The fact that the processor doesn’t update timestamps makes me believe it is busy on something outside of the processing loop itself. In the processing loop, there is a query for events and, if no events arrive within 1 second, the timestamp is updated and the cycle starts over.

What DBMS are you using?
We have also seen a situation at a customer where an implicit type conversion in the MS SQL driver caused a table scan for all queries (see https://blogs.msdn.microsoft.com/sqlcat/2010/04/05/character-data-type-conversion-when-using-sql-server-jdbc-drivers/). While a table scan would normally just slow a query down, when doing many updates, it would basically block the entire table to only allow a single thread at a time.

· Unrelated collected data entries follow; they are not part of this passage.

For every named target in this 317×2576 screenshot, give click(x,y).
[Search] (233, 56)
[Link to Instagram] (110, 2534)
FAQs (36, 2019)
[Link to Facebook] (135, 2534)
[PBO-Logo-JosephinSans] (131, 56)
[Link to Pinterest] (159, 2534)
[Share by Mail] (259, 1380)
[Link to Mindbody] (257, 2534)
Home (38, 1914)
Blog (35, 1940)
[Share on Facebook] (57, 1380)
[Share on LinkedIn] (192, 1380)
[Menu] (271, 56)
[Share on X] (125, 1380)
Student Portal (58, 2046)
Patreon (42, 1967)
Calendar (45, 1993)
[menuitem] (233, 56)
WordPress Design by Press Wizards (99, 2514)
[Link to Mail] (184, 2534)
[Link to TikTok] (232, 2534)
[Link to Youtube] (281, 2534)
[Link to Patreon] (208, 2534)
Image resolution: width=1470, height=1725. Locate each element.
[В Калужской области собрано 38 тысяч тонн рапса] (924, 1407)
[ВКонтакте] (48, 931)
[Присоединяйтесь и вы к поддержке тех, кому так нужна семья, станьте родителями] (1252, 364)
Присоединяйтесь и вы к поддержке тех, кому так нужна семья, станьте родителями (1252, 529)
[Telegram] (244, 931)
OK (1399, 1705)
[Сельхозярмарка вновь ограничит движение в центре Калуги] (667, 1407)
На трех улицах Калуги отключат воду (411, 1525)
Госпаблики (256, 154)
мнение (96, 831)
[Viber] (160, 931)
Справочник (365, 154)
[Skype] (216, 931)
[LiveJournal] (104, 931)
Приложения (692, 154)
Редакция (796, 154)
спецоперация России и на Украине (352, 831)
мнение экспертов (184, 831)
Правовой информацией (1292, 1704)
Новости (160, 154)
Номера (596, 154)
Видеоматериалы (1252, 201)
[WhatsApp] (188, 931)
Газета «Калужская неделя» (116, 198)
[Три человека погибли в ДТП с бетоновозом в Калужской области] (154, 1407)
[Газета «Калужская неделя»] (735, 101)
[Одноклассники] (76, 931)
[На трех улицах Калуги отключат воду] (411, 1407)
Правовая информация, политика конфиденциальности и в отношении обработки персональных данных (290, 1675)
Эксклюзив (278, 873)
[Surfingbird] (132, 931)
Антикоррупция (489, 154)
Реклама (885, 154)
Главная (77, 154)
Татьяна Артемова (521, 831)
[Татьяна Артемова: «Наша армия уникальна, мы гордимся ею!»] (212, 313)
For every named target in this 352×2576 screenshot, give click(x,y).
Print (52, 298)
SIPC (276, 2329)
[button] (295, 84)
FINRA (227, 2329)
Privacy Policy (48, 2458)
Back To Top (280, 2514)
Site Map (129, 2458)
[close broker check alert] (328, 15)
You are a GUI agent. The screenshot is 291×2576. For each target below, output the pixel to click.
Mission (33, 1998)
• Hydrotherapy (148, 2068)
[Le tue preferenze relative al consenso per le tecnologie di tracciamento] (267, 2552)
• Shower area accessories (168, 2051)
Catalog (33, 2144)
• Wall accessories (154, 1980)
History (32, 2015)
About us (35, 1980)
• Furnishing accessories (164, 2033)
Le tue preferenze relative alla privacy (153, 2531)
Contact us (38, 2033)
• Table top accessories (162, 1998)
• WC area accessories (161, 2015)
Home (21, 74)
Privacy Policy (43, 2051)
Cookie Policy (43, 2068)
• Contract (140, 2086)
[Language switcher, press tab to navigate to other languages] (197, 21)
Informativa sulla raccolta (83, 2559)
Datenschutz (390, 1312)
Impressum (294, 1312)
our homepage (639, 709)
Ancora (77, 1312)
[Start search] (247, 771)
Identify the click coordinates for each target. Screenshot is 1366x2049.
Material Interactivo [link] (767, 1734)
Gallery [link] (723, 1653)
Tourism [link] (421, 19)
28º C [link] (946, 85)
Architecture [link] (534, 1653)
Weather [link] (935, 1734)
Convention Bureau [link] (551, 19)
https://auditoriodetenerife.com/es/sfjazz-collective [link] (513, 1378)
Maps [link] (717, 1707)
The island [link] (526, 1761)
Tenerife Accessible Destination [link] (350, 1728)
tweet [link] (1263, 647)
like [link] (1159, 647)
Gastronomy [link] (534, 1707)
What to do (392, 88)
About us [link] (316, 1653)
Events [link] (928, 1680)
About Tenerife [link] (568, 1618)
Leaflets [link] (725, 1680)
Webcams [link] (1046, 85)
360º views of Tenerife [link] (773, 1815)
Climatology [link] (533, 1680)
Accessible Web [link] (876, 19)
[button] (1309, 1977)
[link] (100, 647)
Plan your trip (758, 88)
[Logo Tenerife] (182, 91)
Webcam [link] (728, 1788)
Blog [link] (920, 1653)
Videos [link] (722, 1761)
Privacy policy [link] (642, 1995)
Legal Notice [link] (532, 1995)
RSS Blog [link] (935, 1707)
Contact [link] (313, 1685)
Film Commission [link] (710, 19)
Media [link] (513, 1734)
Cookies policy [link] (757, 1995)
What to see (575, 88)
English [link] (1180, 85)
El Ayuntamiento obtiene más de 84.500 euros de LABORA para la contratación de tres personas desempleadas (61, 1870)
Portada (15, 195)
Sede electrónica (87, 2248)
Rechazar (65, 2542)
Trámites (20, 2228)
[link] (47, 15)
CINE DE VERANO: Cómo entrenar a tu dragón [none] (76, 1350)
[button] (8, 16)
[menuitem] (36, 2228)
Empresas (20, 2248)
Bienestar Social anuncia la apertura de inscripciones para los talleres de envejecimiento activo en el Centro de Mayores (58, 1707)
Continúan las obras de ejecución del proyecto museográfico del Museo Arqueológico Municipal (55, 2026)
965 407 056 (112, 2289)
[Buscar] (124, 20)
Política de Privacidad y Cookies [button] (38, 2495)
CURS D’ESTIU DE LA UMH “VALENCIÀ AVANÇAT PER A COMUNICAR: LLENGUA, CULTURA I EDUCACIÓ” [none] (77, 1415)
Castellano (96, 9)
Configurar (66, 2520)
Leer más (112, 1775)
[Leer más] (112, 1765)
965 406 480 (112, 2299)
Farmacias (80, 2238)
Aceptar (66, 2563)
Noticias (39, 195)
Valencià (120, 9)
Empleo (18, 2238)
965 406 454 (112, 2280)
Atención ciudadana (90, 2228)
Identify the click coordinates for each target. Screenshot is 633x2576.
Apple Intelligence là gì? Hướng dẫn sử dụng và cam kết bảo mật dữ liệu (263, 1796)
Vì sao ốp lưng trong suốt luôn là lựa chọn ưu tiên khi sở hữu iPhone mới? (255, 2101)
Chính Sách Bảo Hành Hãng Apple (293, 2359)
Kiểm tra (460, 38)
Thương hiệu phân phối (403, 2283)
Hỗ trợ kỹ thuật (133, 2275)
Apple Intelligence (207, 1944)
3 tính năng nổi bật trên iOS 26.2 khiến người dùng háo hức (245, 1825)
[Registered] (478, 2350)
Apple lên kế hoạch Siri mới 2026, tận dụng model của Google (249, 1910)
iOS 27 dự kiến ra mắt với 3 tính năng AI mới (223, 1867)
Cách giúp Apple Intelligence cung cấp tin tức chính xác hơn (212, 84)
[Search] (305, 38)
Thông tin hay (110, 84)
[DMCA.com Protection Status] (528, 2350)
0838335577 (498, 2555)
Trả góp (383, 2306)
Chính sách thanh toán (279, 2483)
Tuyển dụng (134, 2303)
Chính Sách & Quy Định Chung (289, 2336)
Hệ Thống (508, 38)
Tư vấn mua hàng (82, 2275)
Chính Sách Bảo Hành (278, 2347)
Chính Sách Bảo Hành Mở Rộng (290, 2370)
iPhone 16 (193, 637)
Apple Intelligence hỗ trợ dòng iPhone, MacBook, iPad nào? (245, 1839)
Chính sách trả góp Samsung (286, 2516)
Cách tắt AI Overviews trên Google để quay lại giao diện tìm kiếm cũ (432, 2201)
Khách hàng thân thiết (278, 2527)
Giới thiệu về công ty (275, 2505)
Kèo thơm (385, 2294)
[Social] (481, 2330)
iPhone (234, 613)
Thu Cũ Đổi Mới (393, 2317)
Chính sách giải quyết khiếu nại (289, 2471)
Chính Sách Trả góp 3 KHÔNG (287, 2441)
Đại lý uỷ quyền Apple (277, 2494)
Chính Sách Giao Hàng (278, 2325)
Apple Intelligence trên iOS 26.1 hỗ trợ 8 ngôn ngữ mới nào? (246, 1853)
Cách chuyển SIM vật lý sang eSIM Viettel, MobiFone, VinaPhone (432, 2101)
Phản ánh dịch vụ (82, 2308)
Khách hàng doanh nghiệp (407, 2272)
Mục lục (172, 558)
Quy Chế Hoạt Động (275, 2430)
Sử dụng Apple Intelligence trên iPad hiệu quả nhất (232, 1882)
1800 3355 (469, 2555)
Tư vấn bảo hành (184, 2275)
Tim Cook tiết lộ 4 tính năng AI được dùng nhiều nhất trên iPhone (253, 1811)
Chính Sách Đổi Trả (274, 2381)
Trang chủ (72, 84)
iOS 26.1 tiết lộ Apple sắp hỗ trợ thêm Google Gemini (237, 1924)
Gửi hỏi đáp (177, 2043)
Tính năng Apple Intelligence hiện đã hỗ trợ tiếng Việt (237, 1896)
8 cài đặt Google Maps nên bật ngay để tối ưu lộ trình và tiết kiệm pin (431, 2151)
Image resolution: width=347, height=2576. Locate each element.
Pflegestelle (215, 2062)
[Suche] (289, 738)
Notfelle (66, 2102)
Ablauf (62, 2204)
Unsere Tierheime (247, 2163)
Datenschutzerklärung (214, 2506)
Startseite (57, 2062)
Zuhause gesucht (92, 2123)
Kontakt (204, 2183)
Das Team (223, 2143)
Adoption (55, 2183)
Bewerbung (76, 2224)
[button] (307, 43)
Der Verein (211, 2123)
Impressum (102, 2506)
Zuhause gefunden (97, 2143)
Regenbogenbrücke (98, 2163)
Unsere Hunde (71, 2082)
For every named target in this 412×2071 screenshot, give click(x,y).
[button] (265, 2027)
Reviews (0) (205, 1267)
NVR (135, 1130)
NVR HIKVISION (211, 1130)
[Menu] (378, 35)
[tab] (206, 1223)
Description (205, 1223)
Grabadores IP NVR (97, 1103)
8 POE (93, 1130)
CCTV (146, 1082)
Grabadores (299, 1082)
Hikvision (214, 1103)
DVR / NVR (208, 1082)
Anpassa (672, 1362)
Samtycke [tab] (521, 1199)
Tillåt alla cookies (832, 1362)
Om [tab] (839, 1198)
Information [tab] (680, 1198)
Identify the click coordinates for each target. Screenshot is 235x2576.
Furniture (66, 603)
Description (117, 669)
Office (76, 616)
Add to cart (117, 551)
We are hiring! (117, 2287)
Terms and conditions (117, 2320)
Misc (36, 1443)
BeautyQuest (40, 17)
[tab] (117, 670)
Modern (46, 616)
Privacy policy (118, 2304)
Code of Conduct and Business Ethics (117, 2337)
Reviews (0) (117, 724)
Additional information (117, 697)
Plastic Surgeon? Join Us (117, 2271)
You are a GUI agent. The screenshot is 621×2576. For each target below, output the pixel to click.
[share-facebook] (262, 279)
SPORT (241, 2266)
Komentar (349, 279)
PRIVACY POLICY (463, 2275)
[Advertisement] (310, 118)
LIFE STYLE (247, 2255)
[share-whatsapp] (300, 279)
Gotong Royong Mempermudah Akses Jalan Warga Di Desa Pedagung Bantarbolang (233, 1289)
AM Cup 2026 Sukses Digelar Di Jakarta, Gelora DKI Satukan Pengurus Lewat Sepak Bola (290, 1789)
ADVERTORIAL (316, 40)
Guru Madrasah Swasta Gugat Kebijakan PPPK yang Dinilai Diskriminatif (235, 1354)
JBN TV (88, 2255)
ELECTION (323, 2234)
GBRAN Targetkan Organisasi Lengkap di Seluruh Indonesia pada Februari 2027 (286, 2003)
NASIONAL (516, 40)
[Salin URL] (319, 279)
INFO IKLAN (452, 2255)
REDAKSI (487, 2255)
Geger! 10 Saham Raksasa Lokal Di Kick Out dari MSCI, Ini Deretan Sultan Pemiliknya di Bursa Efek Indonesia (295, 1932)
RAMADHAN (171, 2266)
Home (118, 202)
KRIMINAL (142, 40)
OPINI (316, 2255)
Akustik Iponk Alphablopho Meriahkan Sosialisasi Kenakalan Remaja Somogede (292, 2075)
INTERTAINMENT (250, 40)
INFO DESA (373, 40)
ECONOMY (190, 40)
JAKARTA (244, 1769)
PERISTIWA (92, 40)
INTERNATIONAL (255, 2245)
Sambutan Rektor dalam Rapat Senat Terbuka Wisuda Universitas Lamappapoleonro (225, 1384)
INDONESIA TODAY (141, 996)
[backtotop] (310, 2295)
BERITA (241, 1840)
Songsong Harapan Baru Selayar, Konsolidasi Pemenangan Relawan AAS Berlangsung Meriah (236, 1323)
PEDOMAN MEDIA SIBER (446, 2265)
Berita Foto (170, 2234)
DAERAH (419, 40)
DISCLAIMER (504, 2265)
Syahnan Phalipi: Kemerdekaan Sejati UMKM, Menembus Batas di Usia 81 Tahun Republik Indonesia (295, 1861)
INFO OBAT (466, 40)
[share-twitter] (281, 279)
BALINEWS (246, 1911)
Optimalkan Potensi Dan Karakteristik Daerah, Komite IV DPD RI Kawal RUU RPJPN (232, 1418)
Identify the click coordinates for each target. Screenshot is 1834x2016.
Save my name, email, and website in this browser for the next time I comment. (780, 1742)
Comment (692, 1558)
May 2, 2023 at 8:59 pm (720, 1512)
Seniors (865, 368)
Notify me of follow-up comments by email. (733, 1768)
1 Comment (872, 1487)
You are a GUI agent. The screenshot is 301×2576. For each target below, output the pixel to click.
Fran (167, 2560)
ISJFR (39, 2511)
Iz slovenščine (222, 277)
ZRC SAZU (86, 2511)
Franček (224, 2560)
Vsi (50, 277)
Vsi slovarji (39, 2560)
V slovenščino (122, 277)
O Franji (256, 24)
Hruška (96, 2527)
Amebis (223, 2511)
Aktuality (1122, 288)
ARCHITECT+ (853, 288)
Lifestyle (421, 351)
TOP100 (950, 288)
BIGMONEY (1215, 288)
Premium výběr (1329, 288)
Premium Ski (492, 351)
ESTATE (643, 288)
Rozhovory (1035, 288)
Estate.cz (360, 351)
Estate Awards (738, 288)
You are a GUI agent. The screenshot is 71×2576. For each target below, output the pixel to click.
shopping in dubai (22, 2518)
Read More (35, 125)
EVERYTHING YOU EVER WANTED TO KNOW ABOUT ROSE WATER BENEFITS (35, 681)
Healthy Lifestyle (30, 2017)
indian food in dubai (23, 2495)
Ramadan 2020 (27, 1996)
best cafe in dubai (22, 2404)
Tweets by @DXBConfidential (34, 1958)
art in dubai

Anyway, a ThreadDump should show where the thread is blocking. Until then, we could only be guessing.

Cheers,

Allard

Hi Allard/Steve,

we are using Oracle (11 I think), for now it works again so guess if it happens again we will make a threaddump to see what is happening
And if i read your comment about the jdbc driver (although its another DBMS) i think it leaves us with one possible hint were to look

cheers Ramon

All,

Thanks for all the help and hints. Still there is no explanation for the behaviour we see.

What we’ll do is to update to the most recent version of Axon and then see how the platform behaves. If we encounter this behaviour again, we now have some useful tips to better explore what’s going on.